Hewlett Packard’s TouchSmart desktop computer, initially released in 2007 with the model IQ770, attempted to bring touchscreen functionality to desktop computing years before tablets made the concept mainstream.
The TouchSmart featured an all-in-one design with a large touchscreen display meant for home users.
The product faced multiple problems: touchscreens on vertical displays caused arm fatigue, software wasn’t optimized for touch input, the technology wasn’t refined enough for precise control, and the price point put it out of reach for casual buyers.
HP quietly phased out the TouchSmart line in the mid-2010s after poor sales and lukewarm reviews.
Juicero

Juicero was founded in 2013 as a high-tech juicing machine that used proprietary produce packets and cost between $399 and $699.
The company raised approximately $118 million in venture capital funding from major investors including Alphabet and Kleiner Perkins, positioning itself as the future of fresh juice at home.
Then in April 2017, Bloomberg published a video showing that users could squeeze the juice packets by hand just as effectively as the expensive machine could.
The revelation made Juicero look absurd and overpriced.
The company shut down on September 1, 2017, and offered customers refunds, becoming a symbol of Silicon Valley excess and misplaced innovation.
The Fortune in Failure

These product failures demonstrate that even the largest corporations, endowed with limitless resources, are capable of misjudging what consumers need or desire.
Some failed because they were bad products disguised with costly marketing, some because they arrived too early or too late, and some because they solved imaginary problems.

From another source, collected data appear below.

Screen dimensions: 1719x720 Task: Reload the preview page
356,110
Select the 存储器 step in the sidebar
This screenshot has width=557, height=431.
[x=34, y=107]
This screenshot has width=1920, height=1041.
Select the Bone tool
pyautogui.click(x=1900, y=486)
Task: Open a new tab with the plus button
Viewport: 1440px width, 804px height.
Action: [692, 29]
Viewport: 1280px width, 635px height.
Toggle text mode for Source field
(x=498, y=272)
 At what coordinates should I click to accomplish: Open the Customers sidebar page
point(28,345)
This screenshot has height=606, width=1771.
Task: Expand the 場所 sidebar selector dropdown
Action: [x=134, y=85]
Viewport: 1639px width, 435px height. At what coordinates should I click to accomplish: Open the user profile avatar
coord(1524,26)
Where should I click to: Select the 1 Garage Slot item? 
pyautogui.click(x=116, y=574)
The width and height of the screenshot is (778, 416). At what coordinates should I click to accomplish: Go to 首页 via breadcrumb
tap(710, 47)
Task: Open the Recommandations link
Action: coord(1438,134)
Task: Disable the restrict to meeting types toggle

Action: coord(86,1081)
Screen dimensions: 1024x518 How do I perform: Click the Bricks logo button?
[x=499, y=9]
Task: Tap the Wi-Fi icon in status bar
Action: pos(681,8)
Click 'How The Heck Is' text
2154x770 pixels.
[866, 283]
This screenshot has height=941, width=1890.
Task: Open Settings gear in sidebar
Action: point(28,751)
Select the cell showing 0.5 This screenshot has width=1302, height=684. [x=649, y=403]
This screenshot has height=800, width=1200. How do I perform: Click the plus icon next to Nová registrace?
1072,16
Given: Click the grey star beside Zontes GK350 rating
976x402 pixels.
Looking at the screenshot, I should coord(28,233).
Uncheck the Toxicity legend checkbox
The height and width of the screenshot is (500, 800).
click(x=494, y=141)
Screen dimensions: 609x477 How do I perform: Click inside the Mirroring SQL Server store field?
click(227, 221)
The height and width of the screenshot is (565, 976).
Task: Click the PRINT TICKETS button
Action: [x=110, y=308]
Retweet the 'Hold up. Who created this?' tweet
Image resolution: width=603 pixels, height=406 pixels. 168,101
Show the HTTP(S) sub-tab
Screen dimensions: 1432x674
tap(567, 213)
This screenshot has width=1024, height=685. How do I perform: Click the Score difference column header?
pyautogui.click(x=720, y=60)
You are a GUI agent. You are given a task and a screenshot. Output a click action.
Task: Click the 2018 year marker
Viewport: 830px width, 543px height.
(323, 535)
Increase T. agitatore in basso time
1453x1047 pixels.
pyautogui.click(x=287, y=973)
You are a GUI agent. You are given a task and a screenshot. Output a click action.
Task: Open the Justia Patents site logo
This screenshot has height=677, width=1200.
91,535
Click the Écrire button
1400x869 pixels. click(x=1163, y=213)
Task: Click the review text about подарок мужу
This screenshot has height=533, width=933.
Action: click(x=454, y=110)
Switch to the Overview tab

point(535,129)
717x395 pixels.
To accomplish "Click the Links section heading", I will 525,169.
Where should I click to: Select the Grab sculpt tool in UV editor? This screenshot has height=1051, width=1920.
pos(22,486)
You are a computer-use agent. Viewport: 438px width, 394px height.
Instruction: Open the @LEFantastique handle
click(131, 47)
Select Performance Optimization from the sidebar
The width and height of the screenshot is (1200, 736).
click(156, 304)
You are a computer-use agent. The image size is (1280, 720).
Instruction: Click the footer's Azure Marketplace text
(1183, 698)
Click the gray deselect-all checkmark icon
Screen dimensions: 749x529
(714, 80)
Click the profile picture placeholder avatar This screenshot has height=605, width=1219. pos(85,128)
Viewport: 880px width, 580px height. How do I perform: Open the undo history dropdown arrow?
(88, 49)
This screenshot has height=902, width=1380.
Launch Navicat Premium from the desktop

All of them agree that blind taste tests, focus groups, and market research aren’t always reliable indicators of how consumers will respond to a product once it’s in their real lives.
Businesses that overcame these setbacks did so by promptly admitting their errors, paying attention to what their customers had to say, and either changing course or going back to what initially made them successful.